__YOUR TASKS__
- A) Write out everything in the piece on Brexit and the Common Good from "An idea whose" down to "the Common Good.".
- B) In the piece on Brexit and the Common Good, what model of justice does the author say there is now an opportunity for?

+++ PASSAGE PROVIDED +++

An idea whose time has come

Brexit has unambiguously exposed a country fragmented, unequal and divided. But in the midst of the unfolding political upheaval, we see a space opening up. Common themes are emerging across the parties, between traditional conservative values and the authentic currents of socialism. There is a clear desire for a more meaningful story that engages with the things that matter. There is now an opportunity for an ethics and virtues model of justice: a politics for the Common Good.

This is a turning point for both the left and the right. In spite of the noise from both extremes, neither the narrow preoccupation with rights and utility coming from the left, nor the cute libertarian promises from the right, address what matters most to families and communities. What may be emerging is a new politics, one that resonates deeply with our Judeo-Christian traditions - because it speaks of community, inheritance, fraternity, tradition, faith, virtue, honour, ethics, love, truth, reciprocity, gift, duty, sacrifice, responsibility and relationship. These words, and the actions that must follow, speak to the deepest nature of our humanity, unlike the dry transactional language of a technocratic, utilitarian approach founded on rationalism and individualism.

+++ ENTRIES SUPPLIED +++

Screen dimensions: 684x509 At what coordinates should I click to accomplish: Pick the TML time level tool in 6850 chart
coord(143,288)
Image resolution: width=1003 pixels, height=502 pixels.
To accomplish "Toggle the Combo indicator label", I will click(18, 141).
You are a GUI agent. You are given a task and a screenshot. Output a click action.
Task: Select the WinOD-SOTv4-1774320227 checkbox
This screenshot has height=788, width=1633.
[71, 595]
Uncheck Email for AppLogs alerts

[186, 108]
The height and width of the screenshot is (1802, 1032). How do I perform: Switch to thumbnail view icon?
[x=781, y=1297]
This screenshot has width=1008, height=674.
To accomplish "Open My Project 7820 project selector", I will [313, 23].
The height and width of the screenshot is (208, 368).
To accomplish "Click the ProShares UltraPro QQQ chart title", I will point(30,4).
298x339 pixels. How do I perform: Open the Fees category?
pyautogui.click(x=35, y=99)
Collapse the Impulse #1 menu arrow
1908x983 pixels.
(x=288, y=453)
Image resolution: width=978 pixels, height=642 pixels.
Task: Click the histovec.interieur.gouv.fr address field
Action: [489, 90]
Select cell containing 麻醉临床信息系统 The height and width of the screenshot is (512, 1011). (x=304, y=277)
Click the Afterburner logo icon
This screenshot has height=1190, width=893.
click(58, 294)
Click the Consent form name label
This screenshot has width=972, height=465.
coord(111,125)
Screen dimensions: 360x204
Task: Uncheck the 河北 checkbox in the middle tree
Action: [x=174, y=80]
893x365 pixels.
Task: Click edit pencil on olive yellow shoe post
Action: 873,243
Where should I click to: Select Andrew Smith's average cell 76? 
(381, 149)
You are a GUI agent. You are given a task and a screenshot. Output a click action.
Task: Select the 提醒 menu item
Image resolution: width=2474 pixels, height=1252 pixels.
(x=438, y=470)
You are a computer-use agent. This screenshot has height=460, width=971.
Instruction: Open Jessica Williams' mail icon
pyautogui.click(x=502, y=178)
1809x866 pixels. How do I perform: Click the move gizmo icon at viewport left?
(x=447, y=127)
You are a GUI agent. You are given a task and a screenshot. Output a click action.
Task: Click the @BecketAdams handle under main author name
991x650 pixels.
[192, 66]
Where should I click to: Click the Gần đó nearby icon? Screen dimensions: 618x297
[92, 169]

+++

__SOLUTION LIST__
- A)
An idea whose time has come

Brexit has unambiguously exposed a country fragmented, unequal and divided. But in the midst of the unfolding political upheaval, we see a space opening up. Common themes are emerging across the parties, between traditional conservative values and the authentic currents of socialism. There is a clear desire for a more meaningful story that engages with the things that matter. There is now an opportunity for an ethics and virtues model of justice: a politics for the Common Good.

- B) An ethics and virtues model of justice: a politics for the Common Good.